Question

The pH of a buffer solution prepared by mixing 50ml of 0.2M $C{{H}_{3}}COOH$and 25 ml of $C{{H}_{3}}COONa$is 4.8. What is the concentration of $C{{H}_{3}}COONa$? [pKa of $C{{H}_{3}}COOH$= 4.8]
(A) 0.2M
(B) 0.4M
(C) 0.5M
(D)0.8M

Answer 1

The Henderson- Hasselbalch equation can be given as-
$pH=p{{K}_{a}}+{{\log }_{10}}\left( \frac{[{{A}^{- }}]}{[HA]} \right)$
where $[{{A}^{- }}]$ is the molar concentration of the conjugate base (of the acid)
[HA] denotes the molar concentration of the weak acid
Therefore, the Henderson- Hasselbalch equation can also be given as:
$pH=p{{K}_{a}}+\log \frac{\text{ }\\!\\![\\!\\!\text{ conjugate base }\\!\\!]\\!\\!\text{ }}{[\text{acid }\\!\\!]\\!\\!\text{ }}$

Complete Step by step answer:
- A buffer is a solution which is a mixture of a weak acid and its conjugate base or vice versa and it can resist the change in pH upon the acidic of acidic or basic solutions up to a certain limit.
- Buffers are broadly classified into two types- Acidic buffer solutions or Alkaline buffer solutions.
- Acidic buffer solutions are the buffers that have a pH below 7 and contains a weak acid and one of its salt. Alkaline buffer solutions are the buffers which have a pH above 7 and contains a weak base and one of its salts.
- Here acetic acid is taken, which is an acidic buffer.
- The Henderson- Hasselbalch equation provides a relationship between the pH of acids (in aqueous solutions) and their pKa (acid dissociation constant) values. The pH of a buffer solution can be determined with the help of the following equation when the concentration of the acid and its conjugate base, or the base and its conjugate acid is known.
- Since we know that concentration is actually $\frac{\text{Number of moles}}{Volume}$
Therefore, the Handerson- Hasselbalch equation can be written as- $pH=p{{K}_{a}}+\log \frac{\text{moles of conjugate base}}{\text{moles of acid}}$
- According to question, pH = 4.8; pKa = 4.8
Calculating the moles of the conjugate base $=Concentration(C)\times Volume=C\times 25\times {{10}^{- 3}}l$
Calculating the moles of acid $=0.2\times 50\times {{10}^{- 3}}l$
- Inserting the values in the equation of Handerson- Hasselbalch equation, we will get
$pH=p{{K}_{a}}+\log \frac{\text{ }\\!\\![\\!\\!\text{ conjugate base }\\!\\!]\\!\\!\text{ }}{[\text{acid }\\!\\!]\\!\\!\text{ }}$
$\Rightarrow 4.8=4.8+\log \frac{C\times 25\times {{10}^{- 3}}}{0.2\times 50\times {{10}^{- 3}}}$
$\Rightarrow C=0.4M$
So, the correct answer is option B.

Note: The Henderson- Hasselbalch equation had some limitations too.
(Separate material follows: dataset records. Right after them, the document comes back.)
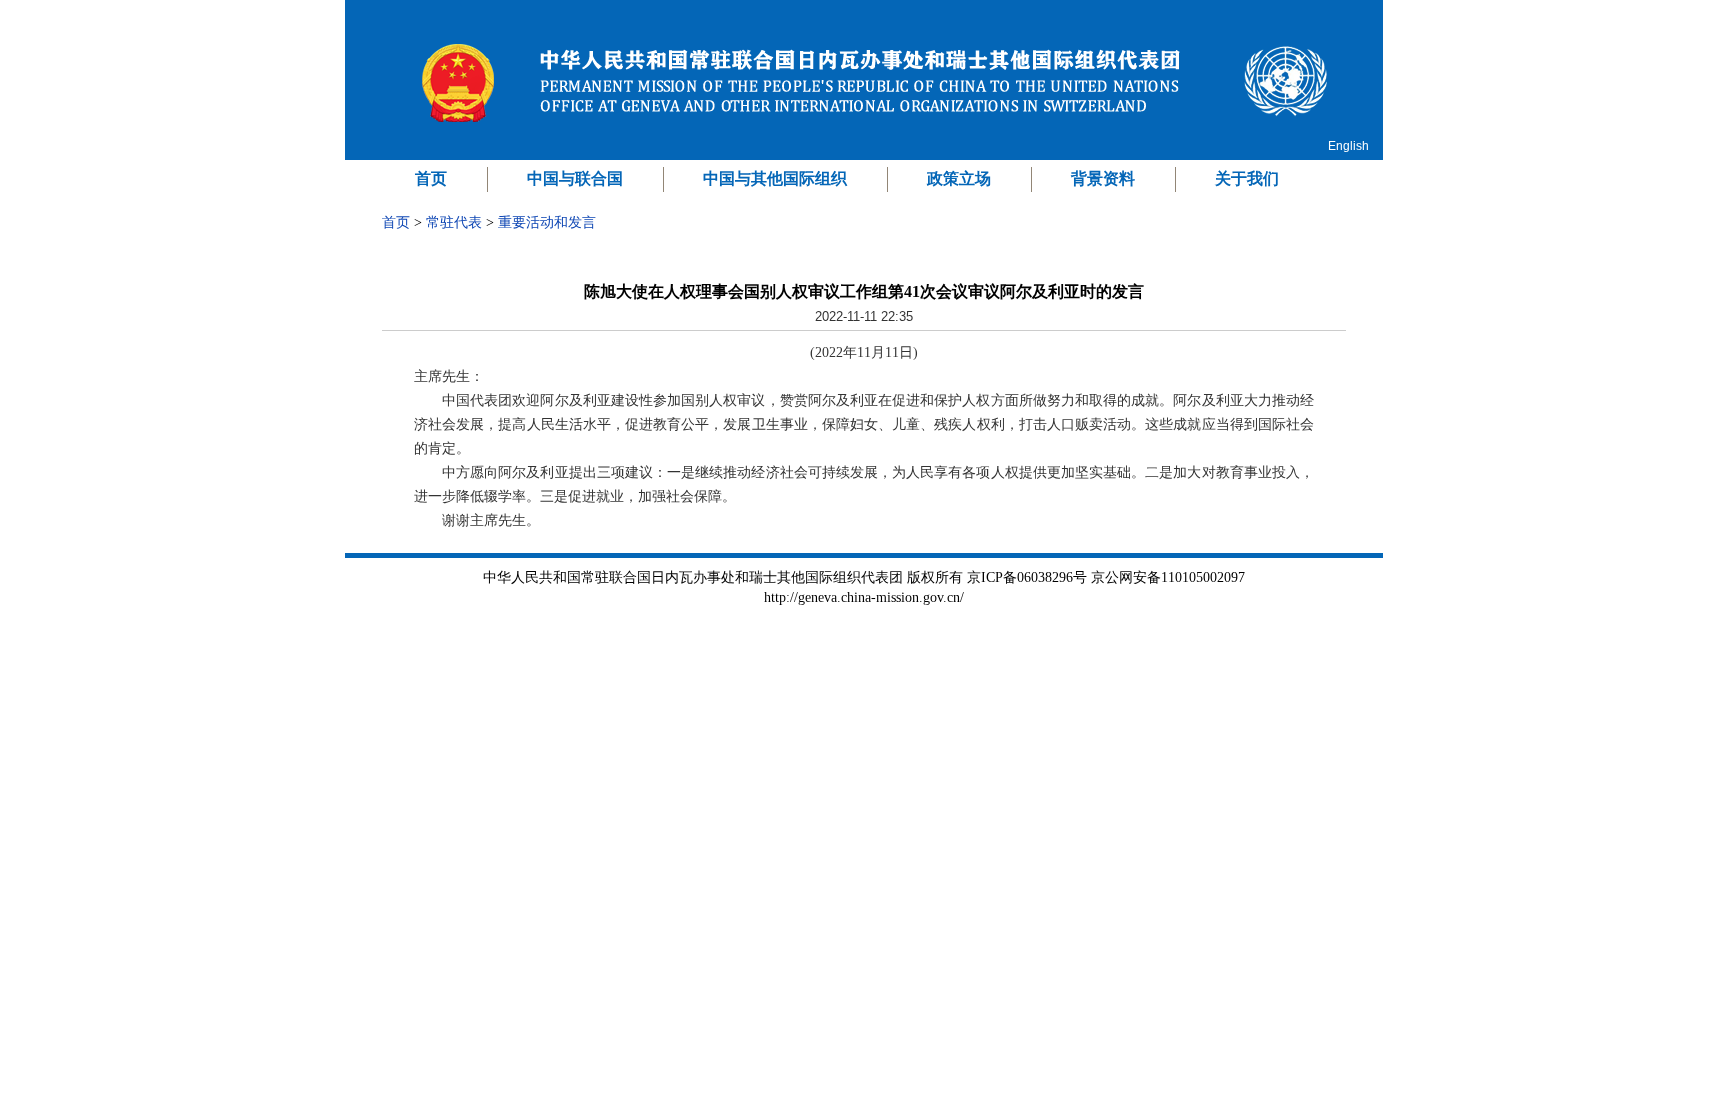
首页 (431, 178)
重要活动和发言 (547, 222)
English (1348, 146)
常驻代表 (454, 222)
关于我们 (1247, 178)
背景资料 (1103, 178)
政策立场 (959, 178)
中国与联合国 (575, 178)
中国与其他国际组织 (775, 178)
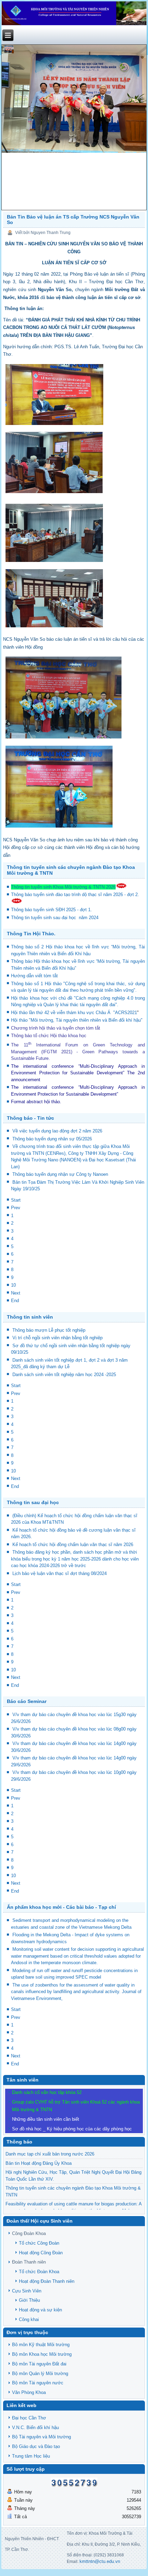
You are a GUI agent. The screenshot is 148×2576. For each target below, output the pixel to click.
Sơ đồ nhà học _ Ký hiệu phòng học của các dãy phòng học (72, 2128)
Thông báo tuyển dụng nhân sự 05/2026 (52, 1138)
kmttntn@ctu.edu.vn (100, 2561)
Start (16, 1200)
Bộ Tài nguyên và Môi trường (41, 2436)
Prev (15, 1207)
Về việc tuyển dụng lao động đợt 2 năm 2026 (57, 1130)
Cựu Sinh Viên (26, 2290)
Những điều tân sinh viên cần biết (45, 2119)
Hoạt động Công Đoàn (41, 2252)
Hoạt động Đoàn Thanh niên (46, 2281)
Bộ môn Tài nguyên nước (37, 2382)
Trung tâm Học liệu (31, 2456)
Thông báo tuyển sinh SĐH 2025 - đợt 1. (52, 909)
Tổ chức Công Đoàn (39, 2243)
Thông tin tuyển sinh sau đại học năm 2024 (55, 917)
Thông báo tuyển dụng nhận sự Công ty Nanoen (60, 1174)
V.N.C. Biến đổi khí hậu (35, 2427)
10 (13, 1285)
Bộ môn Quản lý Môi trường (40, 2373)
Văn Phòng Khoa (29, 2392)
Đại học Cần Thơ (29, 2417)
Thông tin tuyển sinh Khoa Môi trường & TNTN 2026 (63, 887)
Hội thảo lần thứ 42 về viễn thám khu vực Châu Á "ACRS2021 (74, 1012)
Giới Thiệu (29, 2300)
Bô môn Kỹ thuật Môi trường (41, 2344)
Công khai (29, 2319)
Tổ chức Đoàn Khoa (39, 2271)
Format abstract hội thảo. (36, 1101)
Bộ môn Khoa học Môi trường (42, 2354)
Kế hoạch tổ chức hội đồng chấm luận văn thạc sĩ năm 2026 (72, 1544)
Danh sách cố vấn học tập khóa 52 (47, 2092)
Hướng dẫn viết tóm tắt (36, 975)
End (15, 1300)
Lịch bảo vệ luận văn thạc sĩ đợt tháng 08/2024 (59, 1573)
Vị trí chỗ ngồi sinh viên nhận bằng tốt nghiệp (57, 1337)
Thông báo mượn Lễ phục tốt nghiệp (48, 1330)
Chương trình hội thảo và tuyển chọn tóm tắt (56, 1028)
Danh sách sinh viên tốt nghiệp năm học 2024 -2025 (64, 1374)
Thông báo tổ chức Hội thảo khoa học (48, 1035)
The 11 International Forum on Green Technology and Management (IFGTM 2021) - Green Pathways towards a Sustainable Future (78, 1051)
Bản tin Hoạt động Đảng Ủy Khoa (39, 2163)
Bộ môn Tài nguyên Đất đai (39, 2363)
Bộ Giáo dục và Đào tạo (36, 2446)
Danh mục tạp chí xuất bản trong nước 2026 (50, 2154)
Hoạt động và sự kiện (40, 2309)
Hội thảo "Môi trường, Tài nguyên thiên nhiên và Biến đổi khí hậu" (76, 1020)
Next (15, 1293)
It failed to predict accurate values for the strong acids and strong bases as it assumed that the concentration of the acid and its conjugate at chemical equilibrium will remain the same as the formal concentration, which neglected the binding of protons to the base. Another limitation was that it does not consider the self dissociation undergone by water and thus failed to offer accurate pH values for extremely dilute buffer solutions.